I don't play CS:GO, but I do play Enemy Territory (id Software, 2003) and
hearing when an enemy is coming is a crucial part of being able to get the
first shot and kill someone.

Of course you could expand the limit of when to send data to the point where
you can hear someone, but that wouldn't defeat short-range wallhacking, which
is just about the only kind of wallhacking that's useful.

------
plodman
I spend a lot of time going through Overwatch cases. Simply put, unless the
case is obvious, you really cannot say anything other than innocent.

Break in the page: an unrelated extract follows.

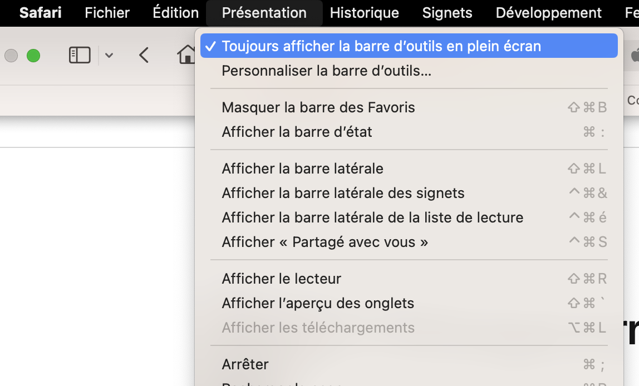The width and height of the screenshot is (639, 386).
Task: Select Personnaliser la barre d'outils…
Action: [x=327, y=71]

Also, games where a team has a "full stack" or a lobby of 5 friends all
communicating, a player could easily look like they're wallhacking when
actually their team just has great communication. But, this information is not
conveyed to the reviewer.

But one thing that Overwatch does have is the ability to convict someone of
griefing. I have fallen foul of these once and faced a 6 week ban from the
game. Overwatch does work but the person must be very blatant with their
cheats/griefing.

Personally, I think the single most effective action Valve took against
cheaters was the introduction of "Prime accounts". Players who link their
mobile number to their account can choose to only queue into games with other
players that have done the same.

This almost creates a "low priority" queue. If you find yourself part of this,
it's generally accepted that you may be against hackers and griefers.

------
Fej
CS:GO is the most tragically neglected of the major e-sports. It succeeds due
to its source material.

Case in point: Overwatch is neutered. CS:GO competitive servers have a tick
rate of 64 (that is, per second), which is already considered too low by many
players, given that CS is a twitch shooter. Overwatch halves that tick rate to
32. So - investigators use footage at half the resolution (so to speak) of the
actual game. This can both make cases harder to prove _and_ make split-second
decisions look like cheating, since half the data is missing.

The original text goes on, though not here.